-------- PASSAGE PROVIDED --------

On August 5, with gun in hand, Pimenta threatened to kill Sandra after invading her
apartment, pushing her around and calling her names. It’s possible Sandra survived that
night only because her father phoned during the attack. Pimenta left, but he demanded his
ex-girlfriend return everything he had given her, including clothes. "I don’t want
anything that’s mine on you," he wrote in an-email. "I want to eliminate any
trace of my presence in your life and of yours in mine." And added as a Mafia boss:
"Don’t make the mistake of keeping these things because you know that I have no
limits." Then ended with an insult: "Go have your sexual adventure with the
Ecuadorian. This will take you back to your origins as a cheap whore, without scruples or
character."

Sandra’s father personally delivered several bags containing dozens of shoes, clothes
and other gifts to Pimenta’s house.

Manipulating the News

After committing the crime, the powerful Pimenta called friends in the media attempting
to prevent the news from being published or at least trying to guarantee that he was
presented in a positive light. There was no serious effort by the media to hide the case,
but the initial news about the murderer was quite discreet. From Octávio Frias Filho,
owner of Folha de São Paulo, the daily with the largest circulation in Brazil,
Pimenta was promised that no word would be said about the crime in the several media
outlets of the Frias family.

-------- RECORDED DATA --------

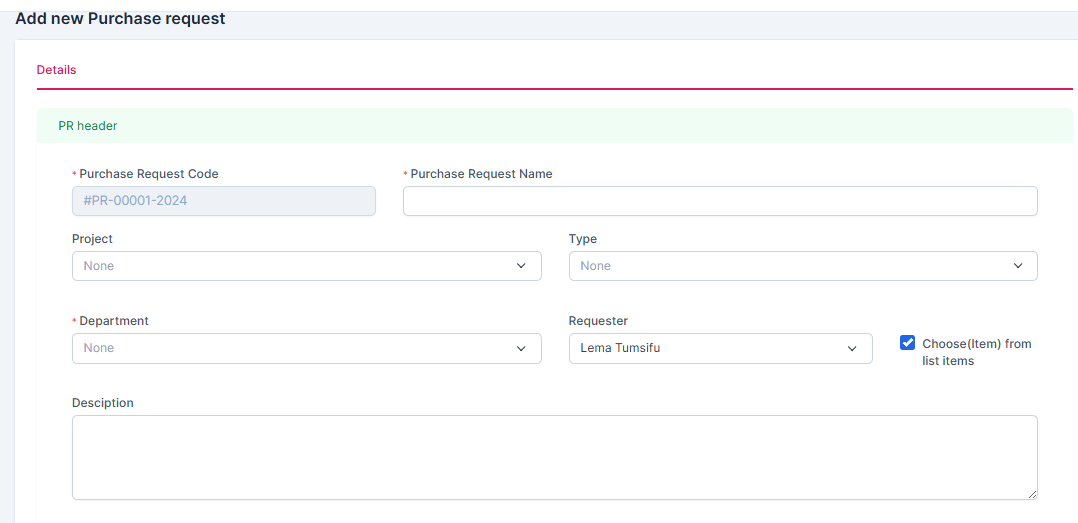Click the Desciption box resize handle
Image resolution: width=1078 pixels, height=523 pixels.
pos(1031,493)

--------

ASSIGNED TASK 1 -
In the passage about Pimenta, what did Sandra's father deliver to Pimenta's house?
ASSIGNED TASK 2 -
Condense the paragraph in the passage about Pimenta that begins "After committing the crime" into a shorter version that keeps its main facts.
ASSIGNED TASK 3 -
From the passage about Pimenta, reproduce the text between "After committing the" and "the Frias family.", inclusive.

REPLY 1 -
Several bags containing dozens of shoes, clothes and other gifts.

REPLY 2 -
After the crime, Pimenta called friends in the media to try to keep the news from being published, or at least to make sure he was shown in a positive light. The media made no serious effort to hide the case, but early reports about the murderer were quite discreet. Octávio Frias Filho, owner of Folha de São Paulo, Brazil's highest-circulation daily, promised Pimenta that the Frias family's media outlets would say nothing about the crime.

REPLY 3 -
After committing the crime, the powerful Pimenta called friends in the media attempting
to prevent the news from being published or at least trying to guarantee that he was
presented in a positive light. There was no serious effort by the media to hide the case,
but the initial news about the murderer was quite discreet. From Octávio Frias Filho,
owner of Folha de São Paulo, the daily with the largest circulation in Brazil,
Pimenta was promised that no word would be said about the crime in the several media
outlets of the Frias family.